Emily identificou a curiosidade no tom dele e deu uma risada amarga enquanto o seguia com relutância. Evidentemente, Ethan pensava como o homem da companhia de seguros.
- Nenhum, infelizmente. Precisei despedir dois empregados depois que meu avô morreu. Sendo assim, consigo me concentrar em apenas um trabalho de cada vez, e, já que eu tinha acabado de entregar um trabalho para um comerciante e iria pegar outro do museu no dia seguinte, as prateleiras estavam vazias, exceto por algumas relíquias de família, mas nada que pudesse ser considerado um tesouro.
- E por que isso foi uma infelicidade? Parece-me que você teve muita sorte. 
- Sorte demais - murmurou ela, diminuindo os passos quando eles chegaram à margem da sombra formada pela casa. - Minha companhia de seguros parece pensar que é muita coincidência isso ter acontecido justamente no dia que eu não tinha nada de valor lá.
- Ou seja, você sofreu danos materiais, mas não perdeu nada extremamente valioso que pudesse levar um cliente a fazer um escândalo. - Ele assentiu. - Eles acham que você armou isso... ou mandou alguém fazer o serviço.
- Essa é uma das teorias. - Emily suspirou, mais perturbada pelo ar de abandono da casa do que gostaria. - Eles parecem ter diversas teorias ridículas, e todas levam tempo para investigar. Ei... aonde pensa que vai? - gritou, segurando a manga da camisa de Ethan.
Ele desvencilhou-se com facilidade, seguindo em direção ao que restava do estúdio.
- Fique aqui. Vou dar uma olhada. O coração de Emily disparou.
- Você não pode! - Ela o seguiu, dessa vez segurando-lhe o braço. -A fita amarela está aí para manter todos fora - insistiu em pânico enquanto se aproximavam do canto da casa. - Somente pessoas autorizadas podem entrar.
- Eu não vou entrar, só quero dar uma olhada em uma ou duas janelas.
Ela apertou-lhe o braço.
- Você não pode se aproximar mais... Se fizer isso, terei problemas.
Ethan olhou para os dedos dela em seu braço, então para o rosto pálido. Os olhos de Emily estavam dilatados, e a respiração, ofegante.
- Qual é o problema, Emily? - disse ele, tirando a mão dela do seu braço. - O que tem aqui que você não quer que eu veja?
Oh, é claro, a primeira reação era suspeitar de que ela fosse criminosa, pensou Emily amargamente.
- Você não pode ver nada. Está escuro aí. É perigoso.
- Serei cuidadoso. - Ethan virou-se e deu um passo.
- Você está invadindo minha propriedade - gritou Emily, parando-o no seu segundo passo.

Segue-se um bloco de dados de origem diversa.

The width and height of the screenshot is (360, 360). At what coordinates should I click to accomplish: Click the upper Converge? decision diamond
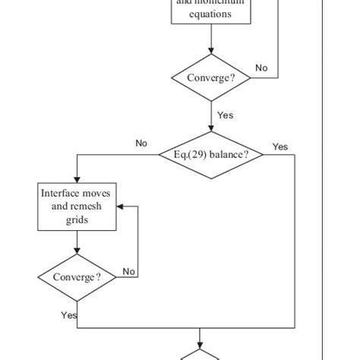[x=210, y=77]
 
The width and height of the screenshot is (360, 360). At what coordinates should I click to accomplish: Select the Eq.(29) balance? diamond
[x=210, y=154]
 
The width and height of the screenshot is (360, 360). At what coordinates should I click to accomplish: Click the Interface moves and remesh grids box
[x=76, y=206]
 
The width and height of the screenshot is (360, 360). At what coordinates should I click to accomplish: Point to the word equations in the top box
[x=210, y=14]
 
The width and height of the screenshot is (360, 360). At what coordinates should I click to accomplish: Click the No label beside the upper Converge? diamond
[x=261, y=68]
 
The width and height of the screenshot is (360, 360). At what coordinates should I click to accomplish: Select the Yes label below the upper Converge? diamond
[x=226, y=115]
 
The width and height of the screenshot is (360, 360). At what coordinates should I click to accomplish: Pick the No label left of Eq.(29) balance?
[x=141, y=143]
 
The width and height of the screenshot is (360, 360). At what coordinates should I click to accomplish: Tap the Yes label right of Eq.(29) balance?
[x=280, y=147]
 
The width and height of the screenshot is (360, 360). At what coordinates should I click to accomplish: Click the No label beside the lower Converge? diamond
[x=129, y=271]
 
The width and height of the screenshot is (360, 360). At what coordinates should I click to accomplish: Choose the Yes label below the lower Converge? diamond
[x=69, y=314]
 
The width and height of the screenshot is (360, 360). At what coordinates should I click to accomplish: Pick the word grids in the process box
[x=76, y=220]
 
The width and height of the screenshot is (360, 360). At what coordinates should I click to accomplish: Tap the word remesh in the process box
[x=85, y=207]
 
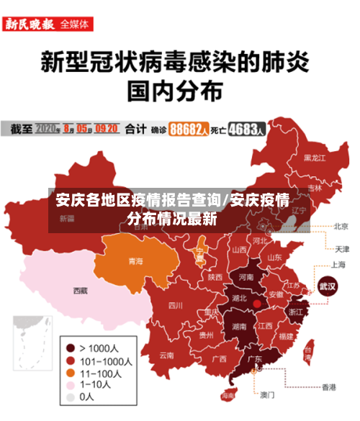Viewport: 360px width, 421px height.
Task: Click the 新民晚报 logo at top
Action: coord(30,24)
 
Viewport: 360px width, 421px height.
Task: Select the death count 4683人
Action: coord(247,130)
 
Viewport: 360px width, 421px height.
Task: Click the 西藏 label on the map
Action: coord(80,291)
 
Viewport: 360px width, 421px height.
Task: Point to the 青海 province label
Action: coord(135,261)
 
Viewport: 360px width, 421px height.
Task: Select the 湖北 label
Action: coord(238,298)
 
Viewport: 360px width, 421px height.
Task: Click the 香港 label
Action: coord(328,386)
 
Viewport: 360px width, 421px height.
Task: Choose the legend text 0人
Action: coord(86,397)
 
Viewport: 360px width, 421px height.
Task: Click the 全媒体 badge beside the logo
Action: coord(75,24)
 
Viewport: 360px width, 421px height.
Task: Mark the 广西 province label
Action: coord(219,358)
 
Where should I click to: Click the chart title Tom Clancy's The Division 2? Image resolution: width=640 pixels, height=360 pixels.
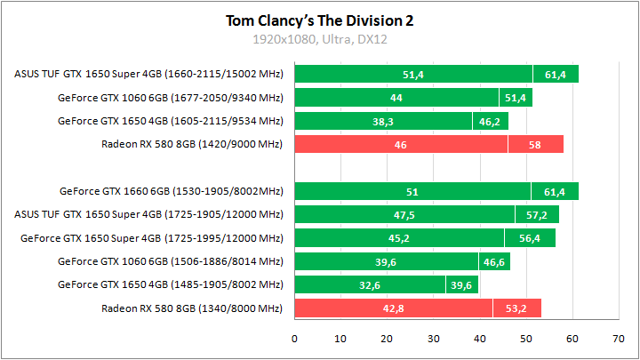tap(320, 20)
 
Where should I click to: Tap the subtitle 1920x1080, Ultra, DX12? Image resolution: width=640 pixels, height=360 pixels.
tap(320, 39)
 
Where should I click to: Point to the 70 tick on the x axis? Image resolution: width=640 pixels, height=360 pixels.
tap(619, 339)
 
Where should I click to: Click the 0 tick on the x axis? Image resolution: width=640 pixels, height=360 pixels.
tap(294, 339)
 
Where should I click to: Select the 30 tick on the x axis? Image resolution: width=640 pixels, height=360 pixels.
tap(433, 339)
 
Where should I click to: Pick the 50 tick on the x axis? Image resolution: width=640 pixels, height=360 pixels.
tap(526, 339)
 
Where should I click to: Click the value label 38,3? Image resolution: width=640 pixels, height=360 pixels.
tap(383, 121)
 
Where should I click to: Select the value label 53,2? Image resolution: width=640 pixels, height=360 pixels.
tap(516, 308)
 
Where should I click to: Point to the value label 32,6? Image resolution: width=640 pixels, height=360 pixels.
tap(370, 285)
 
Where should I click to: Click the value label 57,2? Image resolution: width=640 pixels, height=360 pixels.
tap(536, 214)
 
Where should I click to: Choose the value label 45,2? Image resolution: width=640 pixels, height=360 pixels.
tap(399, 238)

Ele virou-se com o semblante ultrajado.
- O quê?
Ela engoliu em seco.
- Esta é minha propriedade, e ordeno que saia imediatamente. Se não sair, posso chamar a polícia e mandar prendê-lo por invasão. Não ouse dar mais um passo em direção à casa! - Emily estava quase gritando agora.
Os olhos de Ethan se tornaram gelados enquanto considerava os méritos do blefe dela. Então, enfiou a mão no bolso traseiro do jeans e pegou um celular.
- Aqui. - Abrindo-o, estendeu a ela. - Pegue. Faça a ligação, se é o que quer, mas enquanto você telefona, vou dar uma olhada ao redor.
Ele jogou o celular, mas Emily nem tentou pegar, e o aparelho caiu na grama a seus pés.
- Não faça isso - sussurrou ela, abraçando a si mesma enquanto Ethan continuava andando. - E se não for seguro? E se alguma coisa cair sobre sua cabeça, ou você desaparecer num buraco e nunca mais voltar?
Emily fechou os olhos com força, tentando afastar as imagens dos desastres em potencial. Tudo o que amava, tudo o que considerava sólido e substancial parecia estar se dissolvendo diante de seus olhos, deixando-a com nada, além de lembranças tristes.
- Nada irá me acontecer. - Subitamente, as mãos quentes de Ethan estavam esfregando seus braços frios, e o tom de voz agora era carinhoso e reconfortante. -Acalme-se, Emily. Não vou desaparecer de repente, prometo.